Shanghai cleans up after strongest storm in decades hits Chinese megacity
UPROOTED TREES
Authorities said 414,000 people across Shanghai had been evacuated to safer locations and tens of thousands of emergency personnel were on hand to be deployed.
Uprooted trees blocked off several roads in the city centre, AFP reporters saw, and the municipal news service said cars had been smashed by flying debris.
Many streets in the city’s former French Concession turned a vivid green, carpeted with the felled boughs and leaves of the quarter’s famous plane trees.
Bicycles and rubbish bags littered the road as clean-up crews and some delivery drivers persevered against the driving rain.

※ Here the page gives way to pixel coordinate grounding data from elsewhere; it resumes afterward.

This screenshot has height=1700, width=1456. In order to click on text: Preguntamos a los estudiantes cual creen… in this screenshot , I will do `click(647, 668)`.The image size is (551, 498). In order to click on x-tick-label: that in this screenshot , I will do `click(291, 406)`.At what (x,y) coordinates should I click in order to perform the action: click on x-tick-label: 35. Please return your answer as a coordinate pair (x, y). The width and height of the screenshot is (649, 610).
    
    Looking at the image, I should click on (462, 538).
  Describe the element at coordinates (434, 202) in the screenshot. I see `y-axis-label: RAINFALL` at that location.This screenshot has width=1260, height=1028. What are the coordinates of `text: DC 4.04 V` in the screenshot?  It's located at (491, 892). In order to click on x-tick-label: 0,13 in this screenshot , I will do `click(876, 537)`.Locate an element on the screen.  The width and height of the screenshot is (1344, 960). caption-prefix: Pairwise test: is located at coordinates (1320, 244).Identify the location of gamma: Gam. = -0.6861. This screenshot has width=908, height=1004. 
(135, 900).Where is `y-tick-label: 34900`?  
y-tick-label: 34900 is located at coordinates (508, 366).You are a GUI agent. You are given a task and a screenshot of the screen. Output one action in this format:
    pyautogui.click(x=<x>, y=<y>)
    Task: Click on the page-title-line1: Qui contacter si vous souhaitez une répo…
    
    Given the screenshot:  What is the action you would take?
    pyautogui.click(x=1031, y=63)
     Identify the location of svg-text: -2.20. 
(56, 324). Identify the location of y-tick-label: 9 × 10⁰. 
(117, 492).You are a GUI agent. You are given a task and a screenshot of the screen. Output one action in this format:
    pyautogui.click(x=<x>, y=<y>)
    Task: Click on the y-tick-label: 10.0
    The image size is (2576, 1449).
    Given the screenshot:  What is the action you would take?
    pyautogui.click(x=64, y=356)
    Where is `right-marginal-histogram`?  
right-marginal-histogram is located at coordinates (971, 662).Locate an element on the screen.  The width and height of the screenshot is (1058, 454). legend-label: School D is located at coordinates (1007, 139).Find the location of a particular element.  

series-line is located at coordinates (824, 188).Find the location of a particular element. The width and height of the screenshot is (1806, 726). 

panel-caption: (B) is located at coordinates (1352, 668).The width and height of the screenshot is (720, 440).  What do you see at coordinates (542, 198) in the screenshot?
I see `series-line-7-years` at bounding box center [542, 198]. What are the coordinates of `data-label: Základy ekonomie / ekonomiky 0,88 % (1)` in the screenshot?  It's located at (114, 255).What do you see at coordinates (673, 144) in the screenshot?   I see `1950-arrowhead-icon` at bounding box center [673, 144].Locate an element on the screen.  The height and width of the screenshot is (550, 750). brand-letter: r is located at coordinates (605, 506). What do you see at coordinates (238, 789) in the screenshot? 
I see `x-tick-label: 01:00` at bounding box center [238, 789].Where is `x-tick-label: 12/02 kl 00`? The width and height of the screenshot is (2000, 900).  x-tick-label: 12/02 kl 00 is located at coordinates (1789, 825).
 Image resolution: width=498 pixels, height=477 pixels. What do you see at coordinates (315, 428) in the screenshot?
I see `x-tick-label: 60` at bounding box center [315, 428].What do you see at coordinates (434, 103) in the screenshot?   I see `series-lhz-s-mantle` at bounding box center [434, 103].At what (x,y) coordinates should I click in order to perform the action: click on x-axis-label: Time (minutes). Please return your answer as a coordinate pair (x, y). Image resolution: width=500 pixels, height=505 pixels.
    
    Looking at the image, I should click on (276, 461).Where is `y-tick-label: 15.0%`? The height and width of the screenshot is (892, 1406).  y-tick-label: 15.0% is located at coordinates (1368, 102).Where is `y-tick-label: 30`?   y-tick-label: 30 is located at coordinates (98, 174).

Navy veteran Tang Yongkui told AFP his years at sea had made him unafraid of storms, so he had gone outside to watch.
“The wind was really strong … You couldn’t see the leaves on the trees, there was rain everywhere,” the 84-year-old said.
“But it seems in the end that Shanghai’s drainage is pretty good because by now there is no water left.”
Xiong Zhuowu, a doctor and resident of the northern Baoshan district, posted a video of a real estate agent’s sign being ripped away onto a roof in his compound.
“I feel quite nervous today, I’m constantly checking what the situation is out the window,” Xiong told AFP.
“The property management found some trees with loose roots downstairs and immediately called me to move my car.”
A government livefeed from Baoshan just after the typhoon hit showed ferocious winds ripping through a line of trees on the riverbank.